▶ **Written task**: In the material below, write out everything from the line containing "You are a computer-use" down to the line containing "pos(128,127)", both lines included, and leave out the pictures. Multiply every coordinate in the answers by 0.6, rounding to whole numbers with halves going up.

▶ **Dataset entries**:
- - -

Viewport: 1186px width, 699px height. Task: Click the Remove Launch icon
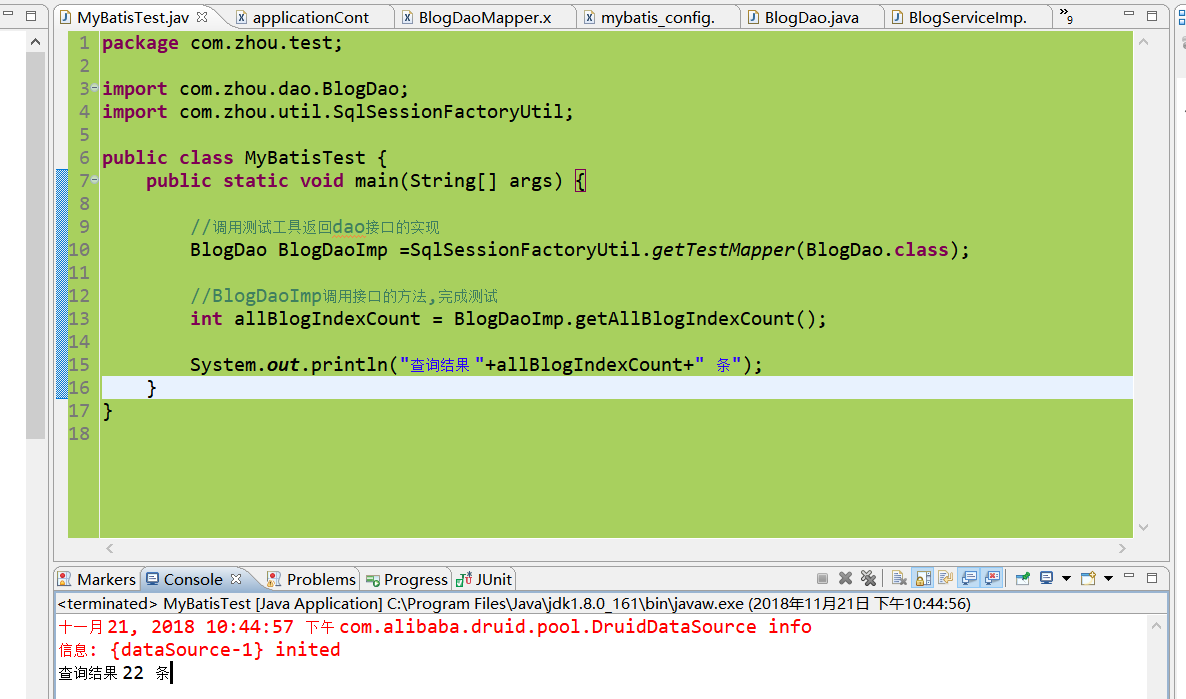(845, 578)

- - -

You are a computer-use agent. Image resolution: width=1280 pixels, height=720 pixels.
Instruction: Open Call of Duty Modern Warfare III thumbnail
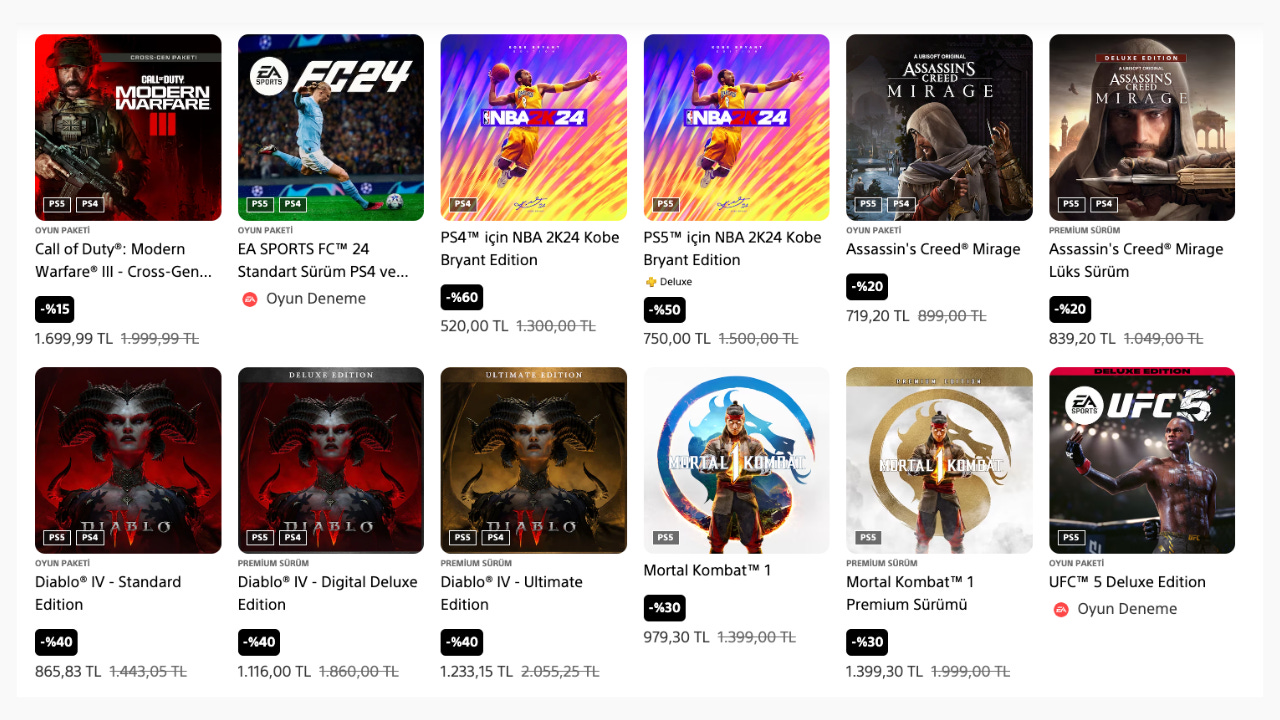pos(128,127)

- - -

▶ **Answer to this task**:
You are a computer-use agent. Image resolution: width=1280 pixels, height=720 pixels.
Instruction: Open Call of Duty Modern Warfare III thumbnail
pos(77,76)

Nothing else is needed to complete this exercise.